In the present study, we have isolated and characterized two full-length cDNA clones, pVR-EIL1 and pVR-EIL2, that encode mung bean homologs of the Arabidopsis EIN3. Both VR-EILs share a high degree of sequence conservation with previously identified EIN3-LIKE proteins from Arabidopsis, tobacco, and tomato plants (Fig. 1). Gel retardation analysis shows that mung bean EILs are able to interact specifically with obs1, the obs for tobacco TEIL (Kosugi and Ohashi, 2000). Competition binding assay suggests that two mung bean proteins have different binding capacity to obs1, with the interaction of VR-EIL2 being more efficient than that of VR-EIL1 (Fig. 2B). Although VR-EIL1 and VR-EIL2 are highly homologous and share various conserved domains throughout the coding region (see below), VR-EIL2 uniquely possesses an Asn-rich region at the carboxy terminus that consists of six Asn residues (Fig. 1B). This domain is also present in Arabidopsis EIN3, but not in VR-EIL1 and other Arabidopsis EILs and tomato LeEILs.
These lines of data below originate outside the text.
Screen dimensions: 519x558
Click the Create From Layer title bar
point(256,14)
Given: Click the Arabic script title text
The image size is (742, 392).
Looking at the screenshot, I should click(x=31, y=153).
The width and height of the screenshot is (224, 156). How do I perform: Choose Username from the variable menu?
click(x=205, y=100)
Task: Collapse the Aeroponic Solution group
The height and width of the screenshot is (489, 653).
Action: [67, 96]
Thus, it would be intriguing to identify whether a carboxy-terminal Asn-rich region is functioning in the binding mechanism between VR-EIL2 and the consensus sequence obs1.
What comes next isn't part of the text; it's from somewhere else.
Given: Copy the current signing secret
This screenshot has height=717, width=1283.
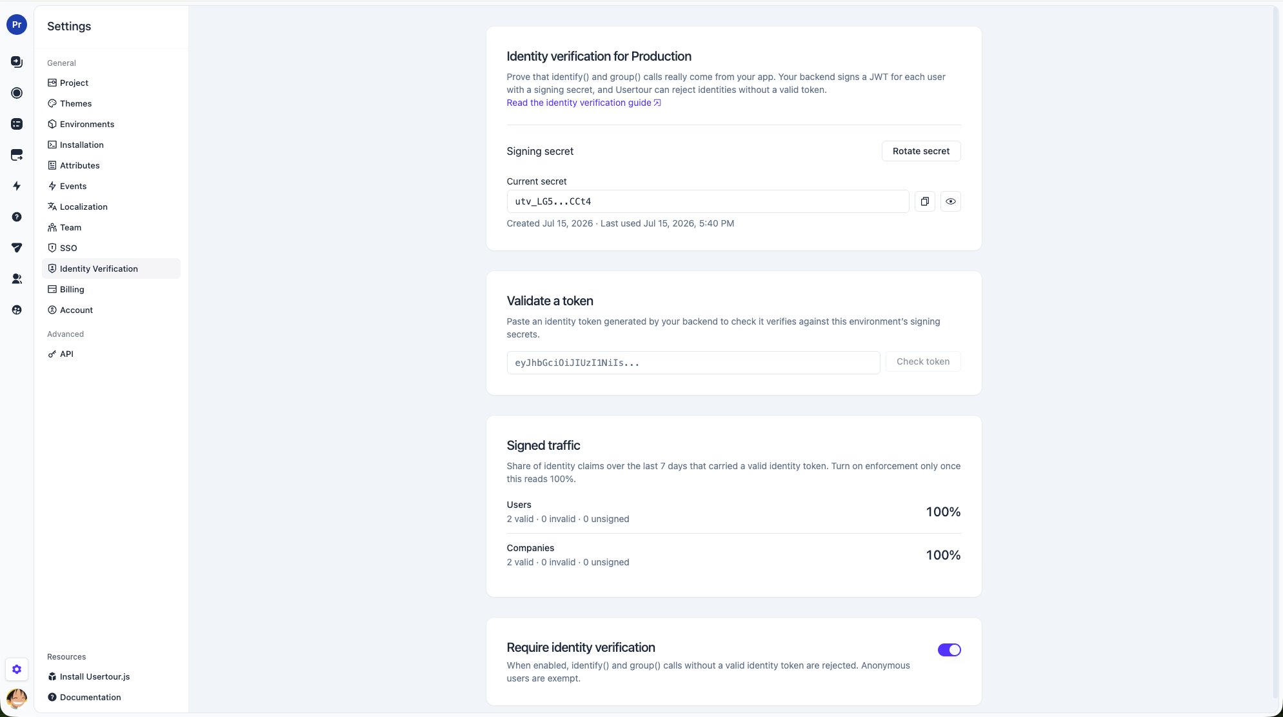Looking at the screenshot, I should [x=924, y=201].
Beside an Asn-rich region, VR-EILs contain several distinct architectural properties such as an amino-terminal acidic domain, a Pro-rich region, five small clusters of basic amino acids, and a single poly-Gln repeat near the carboxy terminus (Fig. 1B). Acidic, Pro-rich, and Gln-rich domains have been indicated to function as transcriptional activation motifs (Mitchell and Tjian, 1989; Chao et al., 1997). To unravel an essential domain for transcriptional activation, we performed yeast one-hybrid assay using various deletion mutants of VR-EIL2. The results demonstrate that the amino-terminal 50-amino acid residues are required to activate transcription of a reporter gene in yeast cells; the VR-EIL21–50 mutant protein shows 70% transcription-stimulating activity compared with that of the wild-type protein (Fig. 4). In our experimental conditions, the Pro-rich region and poly-Gln repeat, respectively, contain only the background level of activity for transcriptional activation in yeast, suggesting that they are not essential components for the function of a transcriptional activator. However, we could not rule out the possibility that those domains may be necessary for full activity of VR-EIL2.

To investigate the physiological role of VR-EILs in more detail, we constructed transgenic tobacco plants expressing each of these genes under the control of CaMV 35S promoter. In contrast with what has been previously found in EIN3- and TEIL-overexpressing Arabidopsis plants, we observed that 35S::VR-EIL1/2 tobacco lines did not exhibit a constitutive triple response in the absence of exogenous ethylene (Fig. 6A). Instead, both VR-EIL constructs displayed great increase in root hair formation, and this phenotype was further enhanced in the presence of ACC (Fig. 6, B and C). In addition, various GCC-box-containing PR genes, including β-1,3-glucanase, osmotin, and PR1, were constitutively activated in 35S::VR-EIL1/2 plants without ethylene treatment (Fig. 7). The VR-EIL-overexpressing lines also show an enhanced sensitivity to exogenous ethylene as evidenced by following observations: more severely reduced hypocotyl length and exaggerated root hair formation in comparison with the control seedlings in response to ACC (Fig. 6, A and C) and the hyperethylene-induction of the β-1,3-glucanase and osmotin genes compared with ethylene-treated wild type plants (Fig. 8). Taken together, these results support the notion that VR-EILs are functionally relevant in tobacco cells, which interact with upstream and downstream partners of the tobacco EIN3 homologs and turn on a subset of ethylene responses.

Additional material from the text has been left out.